Ever feel like the wheels are coming off?
I don’t know about you, but it’s felt like that for me for a while now. It’s not just the mountain of laundry that never gets done, or that tiny orange wrench-shaped light that’s been illuminated on my car dashboard for – I’d rather not say how long. It’s not the french fry smell I can’t get out of the car seats or the 10 million emails I haven’t gotten to yet. All of those things keep me feeling like I’m never caught up, but there’s always the delusional hope that one day the laundry will be done, the car will be serviced and clean, and the emails – all those blessed emails – will be answered.
But when, in the middle of all that, you get the call that someone in your immediate family has what appears to be cancer, that’s when you feel the wheels really start to wobble. Your equilibrium goes all wonky, and your former respectably over-scheduled, just-on-the-brink-of-disaster life is suddenly really on the brink of disaster, and everything just kind of fades to gray.
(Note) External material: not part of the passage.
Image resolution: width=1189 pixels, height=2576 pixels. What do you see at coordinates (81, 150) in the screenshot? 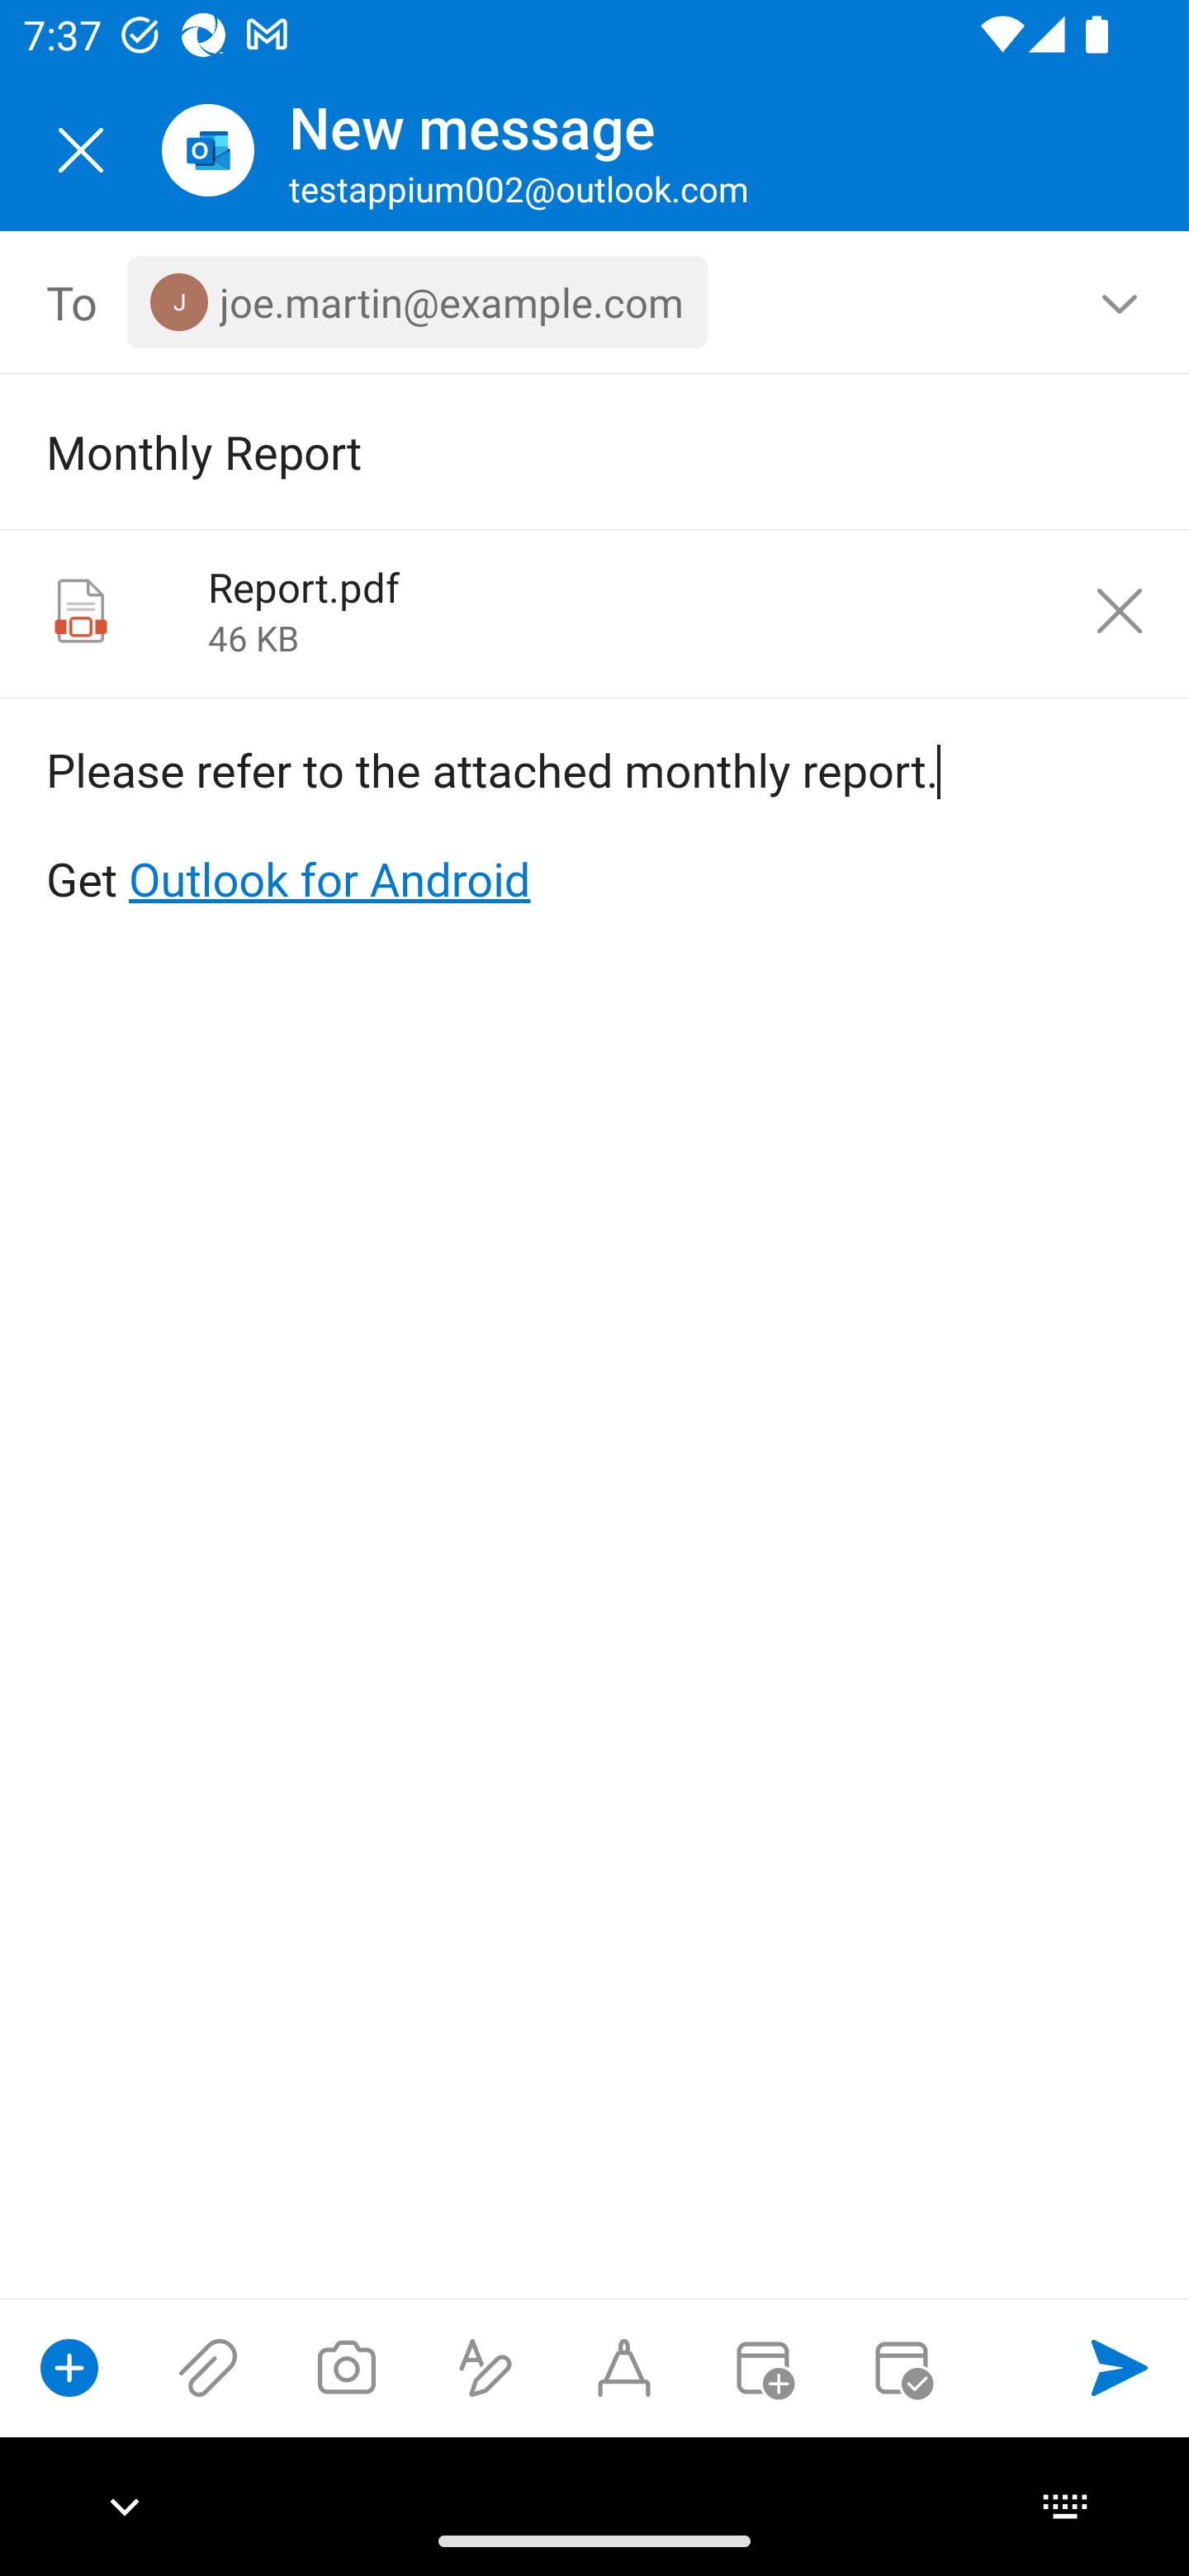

And then you go underwater for a while – where everything sounds muted and jumbled and the voices are strange, like Charlie Brown’s teacher, before you resurface, gasping, blinking against the hard light of reality.
Of course, it doesn’t help that you live 450 miles away from that family member who may have cancer, and you don’t really know what’s going on or if they’re getting the kind of care you think they should.
When the word comes down – it is cancer; radiation begins right away – you kind of go underwater again. The phone calls and emails between siblings fly back and forth, and plans are made to visit. And even though this family member is taking the diagnosis in stride and keeping busy with woodworking and snow-scooping, and doctors – who have turned out to be thoroughly qualified – have said this is treatable and everything is likely going to be just fine, it is, after all, cancer. CANCER. And so a little part of you, or maybe a big part of you, 450 miles away, falls apart just a little bit.
And then in the middle of it, you decide to do an article on cancer support services at Vanderbilt, and it becomes like therapy – seeing what’s out there to help those diagnosed and their family members who are scared out of their minds. What you find is that Vanderbilt has some great – no, amazing – support services that make you proud all over again to be a part of this fantastic institution.
In the process of writing, you meet people and hear their stories and realize that this is life, no matter where you’re from, and it’s going to be OK – it really is. You sit in on a class where breast cancer survivors try out make-up and pencil in their missing eyebrows and take off their wigs to reveal their beautiful, smooth heads. And you watch as they laugh and hug each other, and you see that CANCER is just cancer and it is not the end of the world. It is not the end of the world because love is bigger and stronger than any disease could ever be. And you realize that cancer has made you love more deeply than you thought possible and believe in prayer more than you imagined and that the laundry doesn’t matter one damn bit.
You figure out that you’ve got to make the most of this wild and precious life you’ve been given, and wheels on or off, all you can do every day is love, give, pray, cry and rejoice – and then do it all over again.